(Stored data)
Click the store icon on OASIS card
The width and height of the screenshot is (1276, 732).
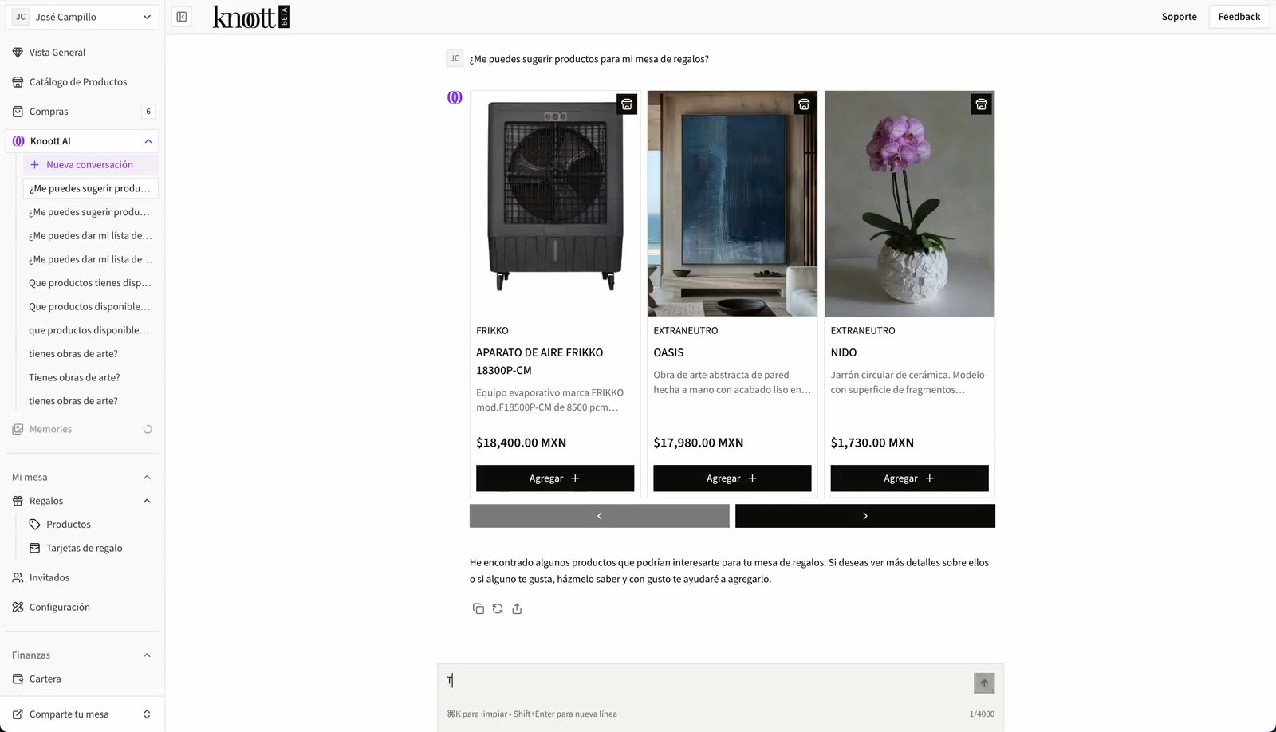[804, 104]
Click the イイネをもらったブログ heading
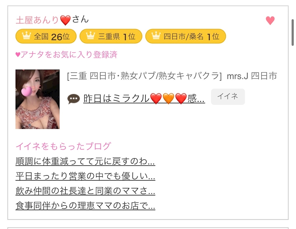296x229 pixels. coord(63,146)

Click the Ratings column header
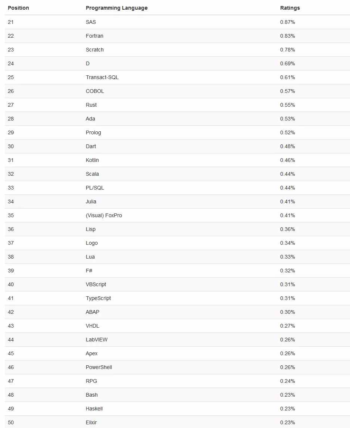(x=290, y=8)
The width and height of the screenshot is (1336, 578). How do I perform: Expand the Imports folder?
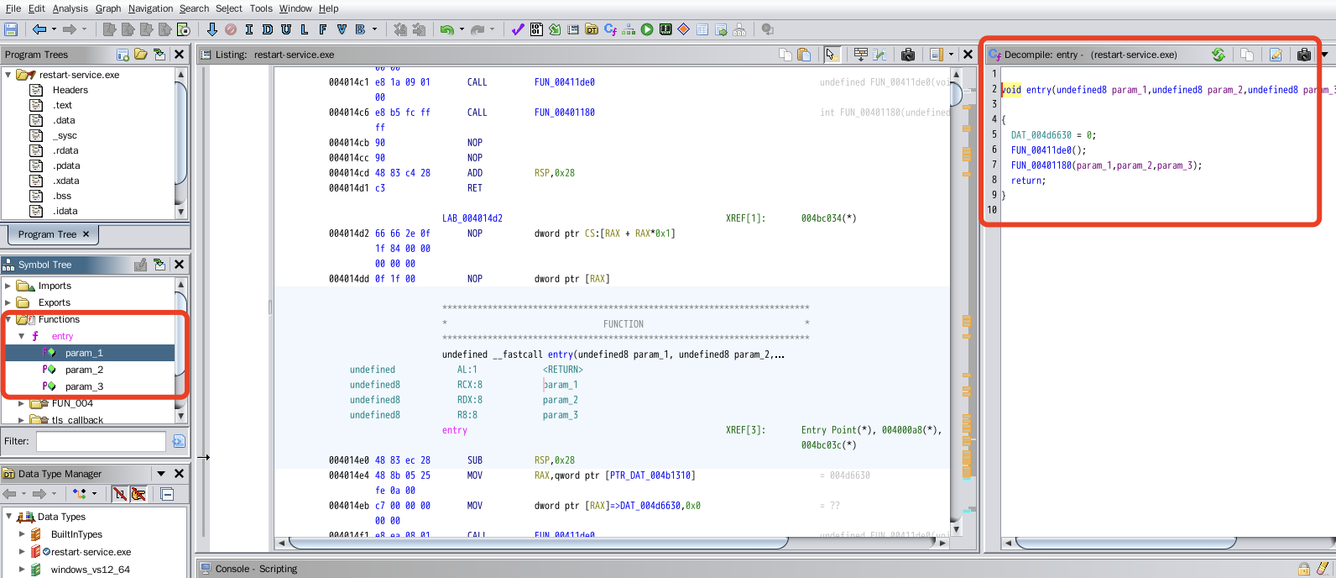pyautogui.click(x=8, y=286)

### Work required
Return verbatim every line from the line containing "The width and height of the screenshot is (1276, 732)." to the last line of the entries above, inclusive, and leave out the pictures.

### Response area
The width and height of the screenshot is (1276, 732).
[804, 104]
Click the イイネをもらったブログ heading
296x229 pixels. coord(63,146)

Click the Ratings column header
(x=290, y=8)
The width and height of the screenshot is (1336, 578). How do I perform: Expand the Imports folder?
pyautogui.click(x=8, y=286)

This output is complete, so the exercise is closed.